Over time, you can gradually increase your fasting window and decrease your eating window until you’re at the pattern you want.
2. Monitor Your Hormones
You might find it helpful to have your hormones checked before you start IF and during. This is because intermittent fasting could have a real effect on your hormones — particularly estrogen and progesterone, which can drop. This can have an impact on your mood, and for women, their periods and fertility.
Always talk to your doctor before trying a new diet/nutrition pattern, and see if they recommend bloodwork first.

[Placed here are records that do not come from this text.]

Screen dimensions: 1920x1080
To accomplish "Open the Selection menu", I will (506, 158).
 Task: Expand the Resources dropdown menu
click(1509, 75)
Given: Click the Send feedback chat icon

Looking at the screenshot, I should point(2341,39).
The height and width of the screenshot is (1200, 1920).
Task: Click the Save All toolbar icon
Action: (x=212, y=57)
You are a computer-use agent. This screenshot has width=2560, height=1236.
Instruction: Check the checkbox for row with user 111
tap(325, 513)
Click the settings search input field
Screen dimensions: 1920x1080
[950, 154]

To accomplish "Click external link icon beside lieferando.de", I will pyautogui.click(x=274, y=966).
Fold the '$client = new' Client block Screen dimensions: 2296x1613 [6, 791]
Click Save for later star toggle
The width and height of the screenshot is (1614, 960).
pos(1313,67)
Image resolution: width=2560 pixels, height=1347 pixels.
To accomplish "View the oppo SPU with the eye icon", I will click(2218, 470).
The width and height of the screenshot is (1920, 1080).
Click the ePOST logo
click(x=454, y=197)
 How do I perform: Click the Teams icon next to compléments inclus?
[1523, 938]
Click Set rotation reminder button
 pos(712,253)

3. Be Even More Mindful of Staying Hydrated
Even while fasting, you can and should drink plenty of water. Already, many of us are walking around dehydrated. And going longer periods without food means you’re getting even less water than you normally would (since some of your food likely contains water).
Make it easier and more convenient by always having water nearby — like next to you at your desk. A good rule of thumb is to aim for one fluid ounce of water per pound of body weight. However, as we said earlier, baby steps are great. If you’re nowhere near this number, that’s okay. Just focus on drinking a little bit more every day/week.
Eventually, it’ll become a habit and your mind and body will adjust.
4. Eat Frequently Throughout Your Window of Time
Whatever window you give yourself to eat — eight hours, 12 hours, or something else entirely — aim to eat frequently throughout it. This will make it easier to get all your calories in, and it’ll help you feel like you get to eat more — as opposed to sitting down for one huge meal.
5. Intermittent Fasting Might Not Be for Your if You’ve Struggled with an Eating Disorder
This one is important.
Given the nature of intermittent fasting, it might not be a good fit if you’ve dealt with disordered eating in the past. Not being “allowed” to eat for extended periods of time can trigger those old feelings and put you back in a place where you feel like eating is “bad” if you “break the rules.”
Food has no moral value. And it doesn’t matter when you eat. If IF is taking you back to bad habits, then you should find a different approach.
6. Listen to Your Body and Keep a Journal
This might be a challenging transition, and to an extent, that’s normal. However, if you’re trying to follow IF and just feel lousy, don’t ignore it. You should still have energy, feel happy, power through your workouts, and sleep well at night.
Keep a journal of how you feel each day. If things aren’t looking good, and you’ve already given this some time, it’s possible that your body simply doesn’t like intermittent fasting.